De quoi inquiéter le Covars. L’organisation prochaine de grands évènements sportifs, dont les JO à Paris en 2024, qui engendrent d’importantes migrations de populations, « renforce les risques de survenue de foyers de dengue, Zika et chikungunya », estime-t-il. La même inquiétude avait émergé en 2016 à l’occasion des JO de Rio, avec un Brésil alors « en pleine épidémie de Zika, se souvient Anna-Bella Failloux. La question de les annuler s’est posée, mais ils ont été maintenus, grâce à une campagne efficace de lutte anti-vectorielle. Et il n’y a pas eu de dissémination dans le reste du monde. La situation est moins critique en France, il n’y a pas d’épidémie, mais il faut rester vigilant ».

Car si la France a un système de surveillance, de détection, et de gestion de ces maladies « performant », il reste « perfectible », en particulier en métropole, estime le Covars. Manque notamment une « coordination nationale » permettant d’être informé de la situation des autres régions. « On n’est pas dans un scénario catastrophe, mais on doit prendre le risque au sérieux par des campagnes de prévention ou une meilleure organisation », a conclu la présidente du Covars, Brigitte Autran.

Une lutte « moyens-dépendante »

En pratique, « nous sommes moins préparés à affronter et éliminer ces moustiques tigres que les territoires ultramarins, parce qu’on n’a pas cette éducation face aux moustiques. Mais il existe le “plan anti dissémination chikungunya, dengue et Zika”, mis en place il y a plusieurs années, et qui fonctionne bien. On est performants dans la détection des premiers cas, il y a une traçabilité et un lien entre tous les acteurs, du médecin de ville aux laboratoires d’analyses, des ARS aux équipes de démoustication : il y a un « pipeline » opérationnel. Tous les systèmes sont perfectibles, mais on s’en sort bien ».

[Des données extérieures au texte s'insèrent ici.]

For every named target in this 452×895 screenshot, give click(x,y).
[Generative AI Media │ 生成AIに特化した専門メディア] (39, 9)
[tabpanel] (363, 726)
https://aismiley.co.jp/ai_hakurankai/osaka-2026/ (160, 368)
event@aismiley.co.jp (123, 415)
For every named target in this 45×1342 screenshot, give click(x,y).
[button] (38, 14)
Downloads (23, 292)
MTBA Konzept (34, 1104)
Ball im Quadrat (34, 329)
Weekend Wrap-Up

Pour améliorer les choses, « c’est toujours moyens-dépendant, souligne Anna-Bella Failloux. Il faut poursuivre la réflexion, mais l’assortir de moyens, sinon c’est vain. Le Covars a posé les bases d’une politique efficace. Et c’est le bon moment pour le faire : on ne se pose pas toutes ces questions quand la pandémie a déjà éclaté, mais en amont, parce qu’on est mauvais sur l’anticipation. Le Covid-19 a mis en lumière la problématique des cas asymptomatiques et ses effets sur la pandémie. C’est maintenant qu’il faut agir ».